2025 yılında ise ESTÜ, başarısını bir adım öteye taşıyarak 13 sürdürülebilir kalkınma amacında dünyadaki ilk 1000 üniversite arasında yer almıştır. Bu yıl da “Amaç 12: Sorumlu Üretim ve Tüketim” alanında 301–400 aralığında yer alan üniversite, “Amaç 8: İnsana Yakışır İş ve Ekonomik Büyüme” ve “Amaç 9: Sanayi, Yenilikçilik ve Altyapı” alanlarında 401–600 bandında sıralanmıştır. Bunun yanı sıra, “Amaç 2: Açlığa Son”, “Amaç 4: Kaliteli Eğitim”, “Amaç 10: Eşitsizliklerin Azaltılması”, “Amaç 13: İklim Eylemi”, “Amaç 14: Sudaki Yaşam” ve “Amaç 15: Karasal Yaşam” alanlarında 601–800 aralığında; “Amaç 5: Cinsiyet Eşitliği”, “Amaç 6: Temiz Su ve Sanitasyon”, “Amaç 7: Erişilebilir ve Temiz Enerji” ile “Amaç 11: Sürdürülebilir Şehirler ve Topluluklar” alanlarında ise 801–1000 bandında yer alarak sürdürülebilir kalkınmaya olan katkısını genişletmiştir.
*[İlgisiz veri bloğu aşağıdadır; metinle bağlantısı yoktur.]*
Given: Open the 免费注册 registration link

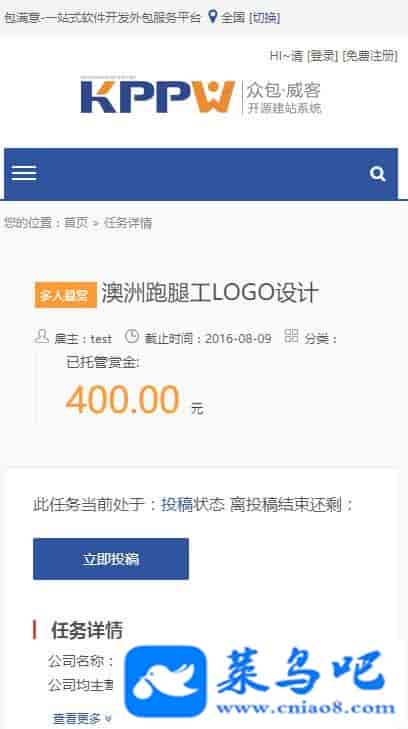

Genç, dinamik ve vizyoner bir üniversite olarak ESTÜ; araştırma, eğitim, toplumsal katkı ve çevresel etki alanlarında bütüncül bir yaklaşımı benimseyerek dünyanın karşı karşıya olduğu sorunlara çok boyutlu çözümler üretme hedefiyle ilerlemektedir. Sürdürülebilirlik ekseninde ortaya koyduğu stratejik yönelimler, uluslararası iş birlikleri, disiplinlerarası araştırma ağları ve yenilikçi eğitim modelleri sayesinde ESTÜ, dünyanın önde gelen üniversiteleri arasında yer alma vizyonuna her geçen gün bir adım daha yaklaşmaktadır.
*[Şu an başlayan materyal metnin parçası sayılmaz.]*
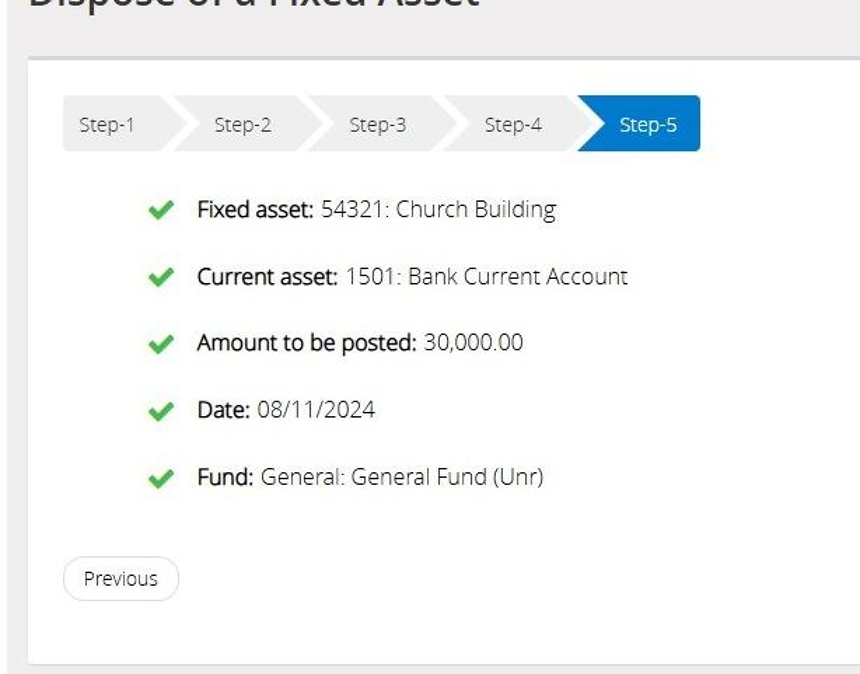Select the active Step-5 tab
This screenshot has height=674, width=860.
click(x=647, y=125)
Gelecek Bizimle Şekilleniyor
Her üniversite diploma verir; ama her üniversite iz bırakmaz. Her üniversite bilgi aktarır; ama her üniversite gelecek inşa etmez. Eskişehir Teknik Üniversitesi ise daha şimdiden, yalnızca mezunlar değil, değerler yetiştirdiğini; yalnızca akademik bilgi değil, toplumsal sorumluluk bilinci ürettiğini tüm dünyaya göstermiştir.
THE Etki Sıralaması'nda yer almak, yalnızca bir vitrin meselesi değildir; bu, kurumsal karakterin bir yansımasıdır. ESTÜ, bu sıralamalarda yer alarak aslında şu mesajı net biçimde vermektedir:
“Biz yalnızca bugünün değil, yarının da üniversitesiyiz.”
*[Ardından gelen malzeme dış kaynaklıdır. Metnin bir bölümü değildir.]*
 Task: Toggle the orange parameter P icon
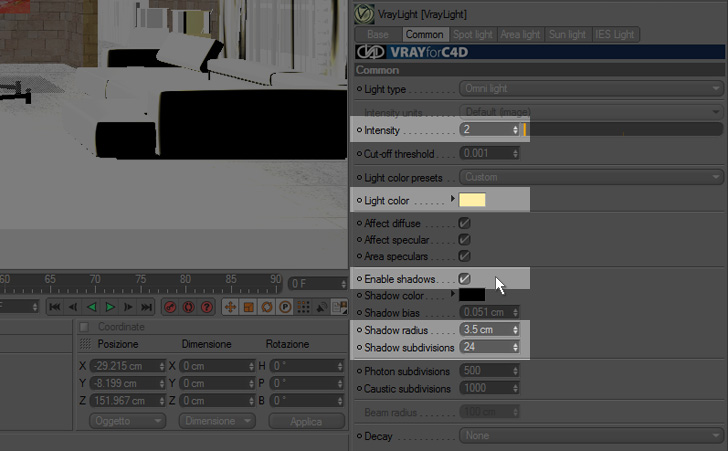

“Biz yalnızca araştıran değil, sorumluluk alan bir üniversiteyiz.”
“Biz yalnızca birey yetiştirmiyoruz; toplumu, çevreyi, dünyayı dönüştürmeye aday insanlar yetiştiriyoruz.”
Bir üniversiteyi büyük yapan şey, kaç yıllık olduğu değil; kaç hayatı değiştirdiğidir. Henüz genç ama hedefleri olgun bir kurum olarak ESTÜ, bu anlamda Türkiye’nin en parlak umutlarından biridir. Her bir personelin çabası, her bir öğrencinin heyecanı, her bir mezunun inancı bu büyük yürüyüşe yön vermektedir.
Bugün aldığımız bu sonuçlar, bir övgü değil, bir çağrıdır. Daha fazla üretmeye, daha fazla paylaşmaya, daha fazla sorumluluk almaya davettir. Ve bu davet, sadece Eskişehir Teknik Üniversitesi’nin değil,
Türkiye’nin ve dünyanın daha yaşanabilir bir geleceğe kavuşması için atılmış kararlı bir adımdır.
Son söz yerine şunu söylemek isterim:
Bu başarı, bir zirve değil; yeni bir başlangıç çizgisidir.
Bu yürüyüş, kutlama ile değil, daha büyük hedefler için ilk adımdır.
Çünkü ESTÜ, artık yalnızca bir üniversite değil; bir vizyonun adı, bir yeniden doğuş hikayesi, inancın sembolü, bir geleceğin ta kendisidir.